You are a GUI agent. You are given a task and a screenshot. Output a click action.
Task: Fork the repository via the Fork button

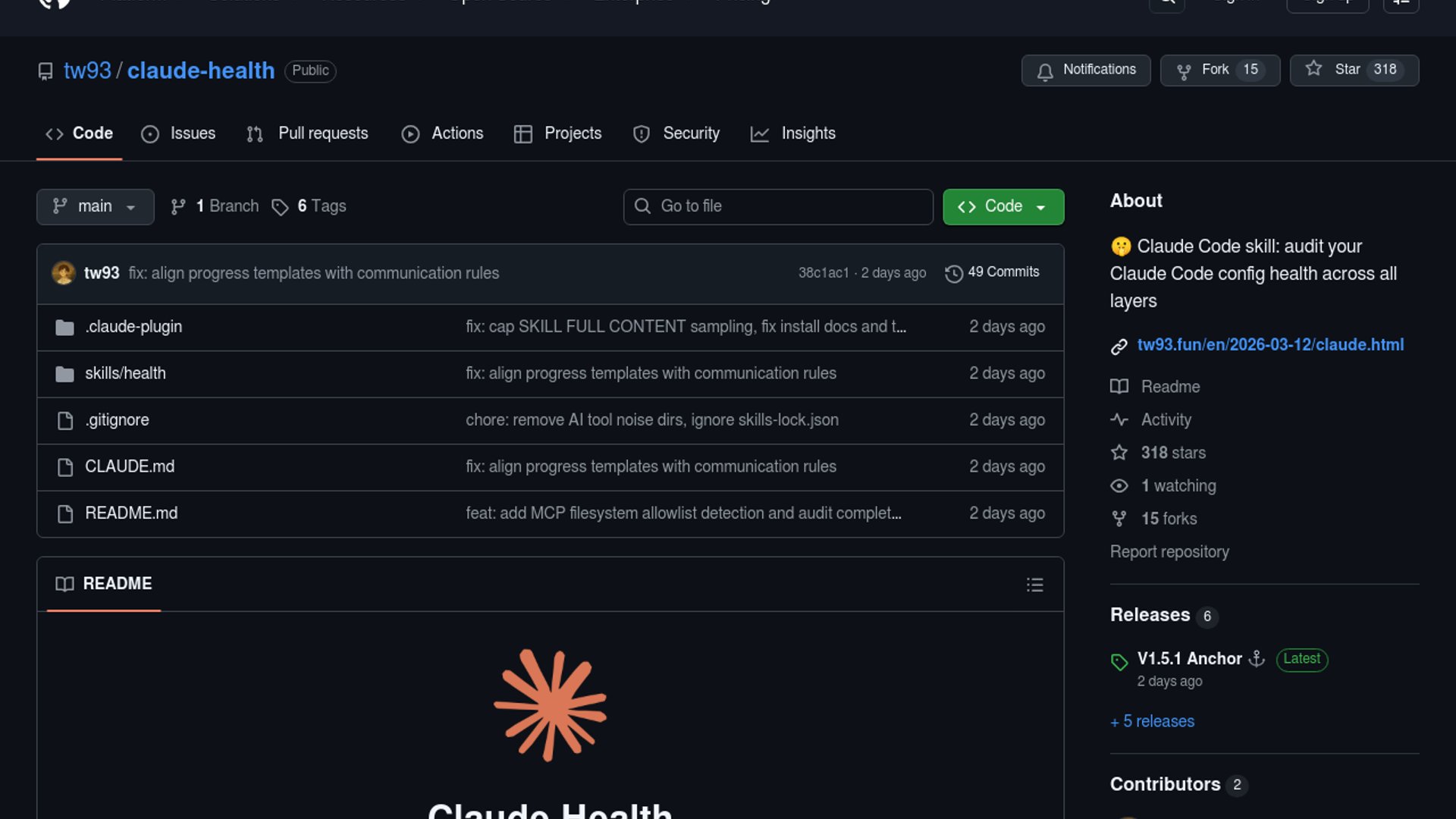pyautogui.click(x=1219, y=70)
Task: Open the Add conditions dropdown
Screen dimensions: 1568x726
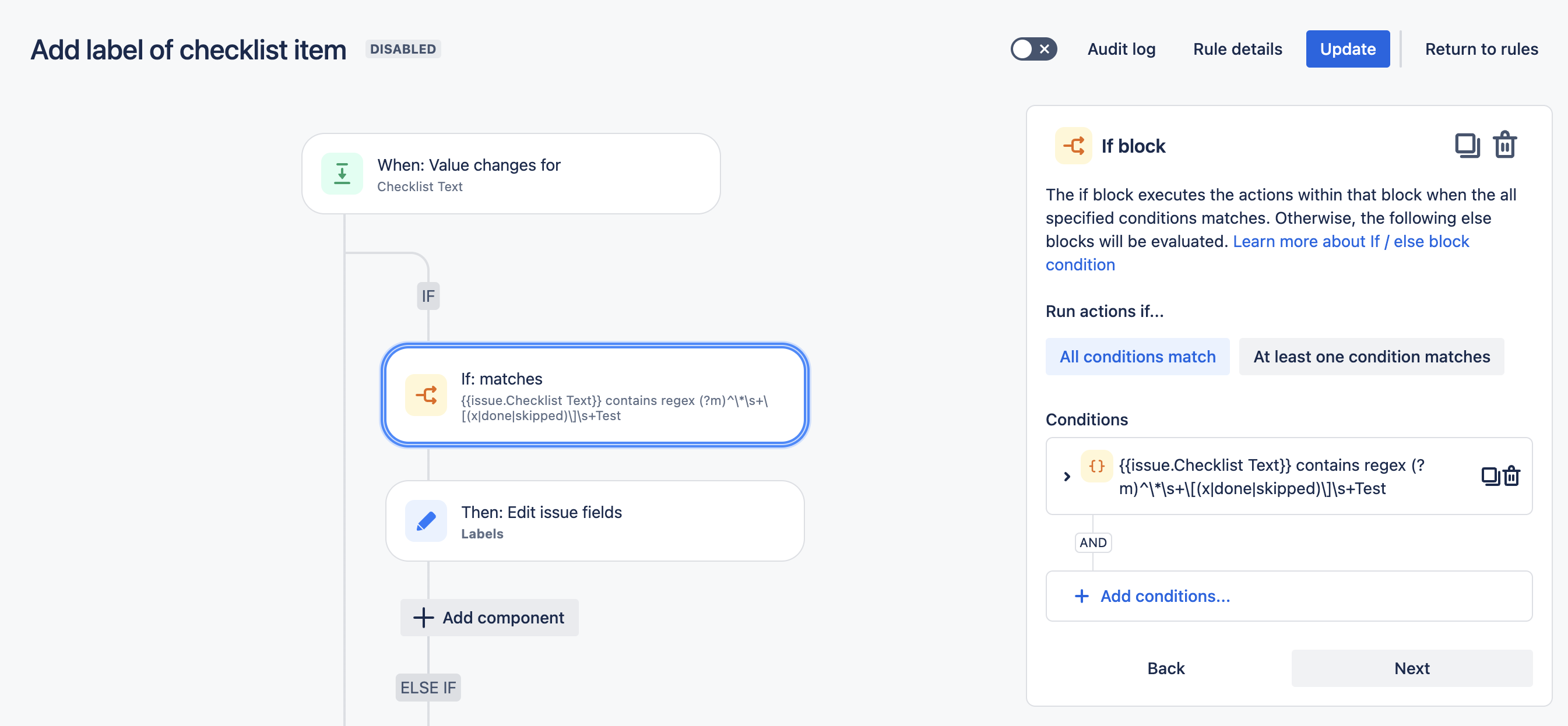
= = =
> What is expected: Output, exactly and with no pictures, every line from the one that contains "Task: Open the Add conditions dropdown" through the final line of the entries.

> Output of the exercise:
Task: Open the Add conditions dropdown
Screen dimensions: 1568x726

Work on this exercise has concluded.